━━ MATERIAL FOR THE TASK ━━

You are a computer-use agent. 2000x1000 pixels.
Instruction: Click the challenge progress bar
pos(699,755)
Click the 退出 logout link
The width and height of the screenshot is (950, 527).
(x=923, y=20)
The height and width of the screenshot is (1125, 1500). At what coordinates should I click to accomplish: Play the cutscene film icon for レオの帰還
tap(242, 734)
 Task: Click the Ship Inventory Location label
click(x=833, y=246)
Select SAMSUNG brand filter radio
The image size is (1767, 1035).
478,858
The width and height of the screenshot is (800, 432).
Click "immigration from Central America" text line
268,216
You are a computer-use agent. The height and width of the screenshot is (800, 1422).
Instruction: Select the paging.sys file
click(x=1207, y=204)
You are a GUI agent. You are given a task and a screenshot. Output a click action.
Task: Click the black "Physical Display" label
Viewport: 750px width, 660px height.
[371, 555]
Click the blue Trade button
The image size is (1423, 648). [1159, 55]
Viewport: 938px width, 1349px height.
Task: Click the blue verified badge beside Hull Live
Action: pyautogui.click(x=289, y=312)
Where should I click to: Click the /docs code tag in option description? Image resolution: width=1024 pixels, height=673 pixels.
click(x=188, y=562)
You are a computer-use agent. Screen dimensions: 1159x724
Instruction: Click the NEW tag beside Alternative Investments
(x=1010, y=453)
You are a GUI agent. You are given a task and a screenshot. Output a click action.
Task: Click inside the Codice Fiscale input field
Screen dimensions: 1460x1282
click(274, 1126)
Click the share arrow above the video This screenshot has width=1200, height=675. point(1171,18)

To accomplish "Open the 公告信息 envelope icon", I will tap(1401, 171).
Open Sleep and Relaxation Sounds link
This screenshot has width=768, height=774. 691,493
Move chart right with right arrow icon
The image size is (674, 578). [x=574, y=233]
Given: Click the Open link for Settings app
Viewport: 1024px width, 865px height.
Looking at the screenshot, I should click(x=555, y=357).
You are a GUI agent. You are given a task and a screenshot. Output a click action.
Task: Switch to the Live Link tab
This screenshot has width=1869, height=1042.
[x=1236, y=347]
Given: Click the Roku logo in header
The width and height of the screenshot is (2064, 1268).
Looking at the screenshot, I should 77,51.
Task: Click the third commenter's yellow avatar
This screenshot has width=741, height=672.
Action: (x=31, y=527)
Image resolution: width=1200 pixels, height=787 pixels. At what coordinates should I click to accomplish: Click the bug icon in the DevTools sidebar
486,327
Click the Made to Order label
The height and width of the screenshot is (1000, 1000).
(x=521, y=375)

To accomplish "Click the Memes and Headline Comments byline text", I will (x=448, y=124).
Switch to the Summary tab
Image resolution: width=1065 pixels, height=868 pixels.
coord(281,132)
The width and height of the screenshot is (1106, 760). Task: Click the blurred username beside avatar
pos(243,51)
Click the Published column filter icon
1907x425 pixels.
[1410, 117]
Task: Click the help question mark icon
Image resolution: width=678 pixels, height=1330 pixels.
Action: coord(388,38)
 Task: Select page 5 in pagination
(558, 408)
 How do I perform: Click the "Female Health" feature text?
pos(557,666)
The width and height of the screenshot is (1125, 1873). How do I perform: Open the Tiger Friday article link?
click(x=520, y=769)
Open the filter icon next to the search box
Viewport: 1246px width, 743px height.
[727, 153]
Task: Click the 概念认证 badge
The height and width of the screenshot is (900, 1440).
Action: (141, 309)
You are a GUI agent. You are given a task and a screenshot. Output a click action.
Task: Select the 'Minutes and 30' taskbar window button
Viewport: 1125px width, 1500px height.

━━━

▶ [REQUIRED WORK]
Reproduce the line that contains "The height and width of the screenshot is (900, 1440)." and each line after it through the last line of the entries above, exactly; leave out all earlier lines.

▶ [RESPONSE BELOW]
The height and width of the screenshot is (900, 1440).
Action: (141, 309)
You are a GUI agent. You are given a task and a screenshot. Output a click action.
Task: Select the 'Minutes and 30' taskbar window button
Viewport: 1125px width, 1500px height.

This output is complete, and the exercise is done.